In the records below, some lines hold the word "left". Copy each of those lines.

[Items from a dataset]
◇ ◇ ◇ ◇ ◇
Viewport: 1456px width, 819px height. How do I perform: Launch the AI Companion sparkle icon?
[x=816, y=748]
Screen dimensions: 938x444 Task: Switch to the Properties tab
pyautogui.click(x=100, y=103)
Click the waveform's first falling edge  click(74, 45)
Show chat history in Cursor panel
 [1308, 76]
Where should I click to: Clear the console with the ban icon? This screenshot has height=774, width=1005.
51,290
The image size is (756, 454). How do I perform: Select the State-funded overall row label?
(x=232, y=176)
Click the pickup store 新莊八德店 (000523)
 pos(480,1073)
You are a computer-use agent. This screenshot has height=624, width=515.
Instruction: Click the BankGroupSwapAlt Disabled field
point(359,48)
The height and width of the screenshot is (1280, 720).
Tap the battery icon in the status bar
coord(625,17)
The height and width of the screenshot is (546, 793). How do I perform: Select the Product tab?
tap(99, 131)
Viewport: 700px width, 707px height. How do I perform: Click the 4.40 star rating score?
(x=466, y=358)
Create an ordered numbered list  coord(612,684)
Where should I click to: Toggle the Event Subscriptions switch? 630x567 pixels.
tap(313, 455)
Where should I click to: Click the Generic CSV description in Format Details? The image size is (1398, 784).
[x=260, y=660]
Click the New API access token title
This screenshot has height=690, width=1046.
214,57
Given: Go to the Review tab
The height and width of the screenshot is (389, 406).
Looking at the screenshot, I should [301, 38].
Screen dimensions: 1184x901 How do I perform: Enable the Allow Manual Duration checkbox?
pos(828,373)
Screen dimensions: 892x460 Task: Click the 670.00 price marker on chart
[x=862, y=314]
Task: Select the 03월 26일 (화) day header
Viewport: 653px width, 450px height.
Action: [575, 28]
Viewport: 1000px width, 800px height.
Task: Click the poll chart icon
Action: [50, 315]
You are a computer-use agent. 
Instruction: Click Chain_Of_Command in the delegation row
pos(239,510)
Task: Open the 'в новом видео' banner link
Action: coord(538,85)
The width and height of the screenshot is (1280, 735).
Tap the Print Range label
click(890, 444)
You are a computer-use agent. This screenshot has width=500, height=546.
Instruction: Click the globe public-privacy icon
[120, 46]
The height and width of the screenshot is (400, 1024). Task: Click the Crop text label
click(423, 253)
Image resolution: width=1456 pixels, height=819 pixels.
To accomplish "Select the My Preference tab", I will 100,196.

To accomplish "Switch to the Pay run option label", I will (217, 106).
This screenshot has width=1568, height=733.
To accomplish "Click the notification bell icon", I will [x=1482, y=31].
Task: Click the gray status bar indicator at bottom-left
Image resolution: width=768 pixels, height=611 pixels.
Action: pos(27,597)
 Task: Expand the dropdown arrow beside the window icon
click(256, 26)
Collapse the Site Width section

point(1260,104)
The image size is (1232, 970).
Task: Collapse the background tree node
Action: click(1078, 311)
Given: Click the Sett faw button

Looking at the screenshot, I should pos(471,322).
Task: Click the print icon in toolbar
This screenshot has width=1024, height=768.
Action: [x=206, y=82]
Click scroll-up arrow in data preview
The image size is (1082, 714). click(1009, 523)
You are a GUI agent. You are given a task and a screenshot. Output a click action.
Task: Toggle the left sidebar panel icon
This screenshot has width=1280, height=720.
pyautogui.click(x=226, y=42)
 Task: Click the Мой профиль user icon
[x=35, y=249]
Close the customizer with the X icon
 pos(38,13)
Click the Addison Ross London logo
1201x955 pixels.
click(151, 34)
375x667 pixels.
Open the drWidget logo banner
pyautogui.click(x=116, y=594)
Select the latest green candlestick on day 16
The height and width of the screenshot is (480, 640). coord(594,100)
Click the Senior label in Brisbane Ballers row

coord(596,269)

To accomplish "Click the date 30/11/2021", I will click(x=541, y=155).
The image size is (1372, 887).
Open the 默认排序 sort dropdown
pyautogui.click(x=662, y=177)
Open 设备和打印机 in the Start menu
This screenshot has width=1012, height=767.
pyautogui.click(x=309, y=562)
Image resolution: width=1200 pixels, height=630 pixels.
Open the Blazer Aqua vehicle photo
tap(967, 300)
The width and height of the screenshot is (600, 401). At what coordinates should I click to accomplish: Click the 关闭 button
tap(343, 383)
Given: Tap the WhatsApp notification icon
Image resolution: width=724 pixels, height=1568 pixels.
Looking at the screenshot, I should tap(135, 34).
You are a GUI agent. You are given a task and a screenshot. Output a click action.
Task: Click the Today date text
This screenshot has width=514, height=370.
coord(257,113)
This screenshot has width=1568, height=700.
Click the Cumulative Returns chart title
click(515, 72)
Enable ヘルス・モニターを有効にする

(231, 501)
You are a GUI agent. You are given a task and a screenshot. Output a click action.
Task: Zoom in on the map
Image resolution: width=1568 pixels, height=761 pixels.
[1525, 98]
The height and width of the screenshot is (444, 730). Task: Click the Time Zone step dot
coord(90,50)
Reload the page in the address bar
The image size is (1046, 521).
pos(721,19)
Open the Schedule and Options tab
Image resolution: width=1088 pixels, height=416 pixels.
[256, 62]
◇ ◇ ◇ ◇ ◇
> [TASK RESULT]
Task: Click the gray status bar indicator at bottom-left
Task: Toggle the left sidebar panel icon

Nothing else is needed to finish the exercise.